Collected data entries
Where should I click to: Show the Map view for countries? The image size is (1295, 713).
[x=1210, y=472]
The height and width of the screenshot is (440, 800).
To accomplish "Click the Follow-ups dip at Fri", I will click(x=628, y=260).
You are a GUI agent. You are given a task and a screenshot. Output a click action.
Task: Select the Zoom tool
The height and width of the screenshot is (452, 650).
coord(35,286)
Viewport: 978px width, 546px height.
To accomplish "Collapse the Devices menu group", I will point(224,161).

* [What to produce]
Copy out each line of the data above, exactly, if it lies between the line holding "The height and width of the screenshot is (440, 800)." and the line holding "Task: Select the Zoom tool", inclusive; copy no other line.

* [Response]
The height and width of the screenshot is (440, 800).
To accomplish "Click the Follow-ups dip at Fri", I will click(x=628, y=260).
You are a GUI agent. You are given a task and a screenshot. Output a click action.
Task: Select the Zoom tool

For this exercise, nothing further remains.